Provided passage →
They also knew that Medicare would create a vast new public dependence on the federal government for financial security in old age, continuing the pattern set by Social Security in 1935. Senator Mundt (R., S.D.) described it as “another step toward destroying the independence and self-reliance in America which is the last best hope of individual freedom for all mankind” (U.S. Cong. Rec.-Senate 9 July 1965: 16122). Moreover, legislators knew that Medicare would take money from the poor and middle classes to subsidize the rich. Senator Gordon Allott (R., Colo.) described it to the Senate as a “program of ‘Robin Hood in reverse'” that showed “complete disregard for need in disbursement” and represented a “giant step” toward making “every citizen as dependent as possible on his Government for his every need” (U.S. Cong. Rec.-Senate 8 July 1965: 15935).
But they also knew that Medicare would serve their political interests. As majority leader Rep. Carl B. Albert (D., Okla.) told his colleagues on the House floor, H.R. 6675 “is a bill which in my opinion will serve well those of us who support it, politically and otherwise, through the years” (U.S. Cong. Rec.-House 8 April 1965: 7435). Or, as Rep. Phillip Burton (D., Calif.) more crassly expressed it, “This bill is going to put into the pockets of my fellow Californians some $213 million its first year.
All in all our fair State and its people in the first year will be favored to the tune of some $550 million, a not modest sum” (U.S. Cong. Rec.-House 8 April 1965: 7429). Without doubt, the Social Security Amendments of 1965 were “so drafted that quite a bit of honey had been placed under the beehive in order to attract the bees” (U.S. Cong. Rec.-Senate 9 July 1965: 16071). TODAY WE CALL IT PORK!

Study material →
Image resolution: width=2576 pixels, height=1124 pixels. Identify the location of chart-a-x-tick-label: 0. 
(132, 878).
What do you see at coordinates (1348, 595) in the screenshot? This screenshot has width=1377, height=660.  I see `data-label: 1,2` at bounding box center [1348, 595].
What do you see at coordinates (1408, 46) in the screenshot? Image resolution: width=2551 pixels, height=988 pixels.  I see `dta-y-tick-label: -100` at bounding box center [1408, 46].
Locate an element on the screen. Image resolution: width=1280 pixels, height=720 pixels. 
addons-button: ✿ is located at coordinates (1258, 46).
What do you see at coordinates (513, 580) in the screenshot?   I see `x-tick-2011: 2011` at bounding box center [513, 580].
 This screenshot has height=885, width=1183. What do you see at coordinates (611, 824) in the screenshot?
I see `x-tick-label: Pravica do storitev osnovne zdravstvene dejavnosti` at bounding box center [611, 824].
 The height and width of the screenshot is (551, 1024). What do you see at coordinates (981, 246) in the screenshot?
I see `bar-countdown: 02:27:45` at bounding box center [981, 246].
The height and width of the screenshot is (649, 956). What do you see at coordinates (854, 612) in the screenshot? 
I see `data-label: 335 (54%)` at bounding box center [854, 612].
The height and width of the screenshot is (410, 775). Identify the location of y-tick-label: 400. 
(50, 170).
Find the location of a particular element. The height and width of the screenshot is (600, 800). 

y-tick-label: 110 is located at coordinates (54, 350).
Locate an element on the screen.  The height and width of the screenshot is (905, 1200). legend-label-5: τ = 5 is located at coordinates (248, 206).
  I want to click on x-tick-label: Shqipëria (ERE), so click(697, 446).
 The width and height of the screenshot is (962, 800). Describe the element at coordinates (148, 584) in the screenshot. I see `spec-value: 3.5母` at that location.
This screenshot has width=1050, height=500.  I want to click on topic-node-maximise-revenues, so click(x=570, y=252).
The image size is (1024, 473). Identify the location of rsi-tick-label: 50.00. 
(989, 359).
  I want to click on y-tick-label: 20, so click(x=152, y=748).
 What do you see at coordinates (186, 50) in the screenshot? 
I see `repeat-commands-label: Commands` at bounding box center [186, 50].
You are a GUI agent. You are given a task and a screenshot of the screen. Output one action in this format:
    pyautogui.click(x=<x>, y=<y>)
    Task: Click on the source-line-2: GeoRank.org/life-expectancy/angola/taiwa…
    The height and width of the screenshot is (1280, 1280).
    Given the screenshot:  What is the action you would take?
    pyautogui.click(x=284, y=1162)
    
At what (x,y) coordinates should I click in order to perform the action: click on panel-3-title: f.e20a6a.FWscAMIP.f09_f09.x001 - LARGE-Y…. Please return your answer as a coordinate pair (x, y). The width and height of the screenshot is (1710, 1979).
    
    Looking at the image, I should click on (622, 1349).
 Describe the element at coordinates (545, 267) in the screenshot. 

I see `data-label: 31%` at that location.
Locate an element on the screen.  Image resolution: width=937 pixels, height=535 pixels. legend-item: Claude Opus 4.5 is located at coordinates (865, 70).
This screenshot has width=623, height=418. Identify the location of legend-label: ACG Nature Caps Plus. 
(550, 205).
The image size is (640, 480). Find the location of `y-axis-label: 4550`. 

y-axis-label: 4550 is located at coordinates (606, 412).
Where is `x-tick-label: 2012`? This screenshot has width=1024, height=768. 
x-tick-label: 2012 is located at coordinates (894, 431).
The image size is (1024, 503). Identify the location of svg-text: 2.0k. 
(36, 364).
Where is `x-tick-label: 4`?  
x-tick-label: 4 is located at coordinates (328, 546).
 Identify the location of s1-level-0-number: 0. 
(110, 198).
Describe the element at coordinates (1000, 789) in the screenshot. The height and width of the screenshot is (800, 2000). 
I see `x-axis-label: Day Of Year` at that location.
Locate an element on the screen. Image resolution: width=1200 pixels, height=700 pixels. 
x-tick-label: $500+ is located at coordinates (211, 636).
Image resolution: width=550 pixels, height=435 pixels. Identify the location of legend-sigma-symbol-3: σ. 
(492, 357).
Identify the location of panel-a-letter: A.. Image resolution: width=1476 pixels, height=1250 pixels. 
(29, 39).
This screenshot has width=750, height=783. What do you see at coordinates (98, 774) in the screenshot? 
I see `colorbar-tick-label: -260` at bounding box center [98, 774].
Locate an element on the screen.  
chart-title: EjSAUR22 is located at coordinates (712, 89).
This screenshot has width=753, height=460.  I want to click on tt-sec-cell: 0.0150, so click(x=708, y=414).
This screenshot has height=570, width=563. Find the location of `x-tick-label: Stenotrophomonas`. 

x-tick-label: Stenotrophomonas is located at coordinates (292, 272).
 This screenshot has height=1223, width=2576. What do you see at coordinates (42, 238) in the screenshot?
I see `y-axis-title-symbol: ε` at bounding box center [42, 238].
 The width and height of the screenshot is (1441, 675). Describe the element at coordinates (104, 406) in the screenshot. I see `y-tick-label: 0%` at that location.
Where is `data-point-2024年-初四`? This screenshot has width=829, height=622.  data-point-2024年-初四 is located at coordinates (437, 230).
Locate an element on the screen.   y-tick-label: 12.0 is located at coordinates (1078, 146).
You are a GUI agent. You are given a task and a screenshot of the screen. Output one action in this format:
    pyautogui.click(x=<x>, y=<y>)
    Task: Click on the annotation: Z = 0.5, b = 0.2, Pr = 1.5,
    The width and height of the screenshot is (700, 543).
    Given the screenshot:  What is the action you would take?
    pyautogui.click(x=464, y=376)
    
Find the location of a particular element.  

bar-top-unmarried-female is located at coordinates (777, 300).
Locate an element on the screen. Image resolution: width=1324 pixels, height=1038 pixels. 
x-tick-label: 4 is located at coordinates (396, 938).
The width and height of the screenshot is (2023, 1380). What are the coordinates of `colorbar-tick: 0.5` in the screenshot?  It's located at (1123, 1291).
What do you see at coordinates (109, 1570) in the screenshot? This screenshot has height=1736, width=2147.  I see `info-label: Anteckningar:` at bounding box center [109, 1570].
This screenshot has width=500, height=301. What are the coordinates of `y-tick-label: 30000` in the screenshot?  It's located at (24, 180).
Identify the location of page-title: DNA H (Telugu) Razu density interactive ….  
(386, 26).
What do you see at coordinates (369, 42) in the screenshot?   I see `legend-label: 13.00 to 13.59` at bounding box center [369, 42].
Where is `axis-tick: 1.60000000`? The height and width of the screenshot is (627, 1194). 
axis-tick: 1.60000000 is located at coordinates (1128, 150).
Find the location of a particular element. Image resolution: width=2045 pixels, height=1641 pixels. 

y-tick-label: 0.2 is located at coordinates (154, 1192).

Instructions for the task →
Resume the passage on the 1965 congressional debate over Medicare, picking up right after its final line.

Output of the task →
We have seen that political transaction-cost augmentation enabled government officials to embed Medicare in America’s institutional structure at precisely the time when all the theoretical determinants of such behavior supported its pro-Medicare use for the first time in U.S. history. Indeed, the strategies most influential in passing and entrenching Medicare had as their goal and effect the manipulation of political transaction costs. By tying Medicare with a 7 percent increase in Social Security benefits, proceeding incrementally, narrowing the bill’s coverage, misrepresenting its content, concealing its costs, and using countless other transaction-cost-increasing strategies described in this blog, government supporters of Medicare were able to achieve their objectives. These same tools, so instrumental in passing Medicare, today continue to serve those who seek further increases in federal control over U.S. health care. SOUND FAMILIAR?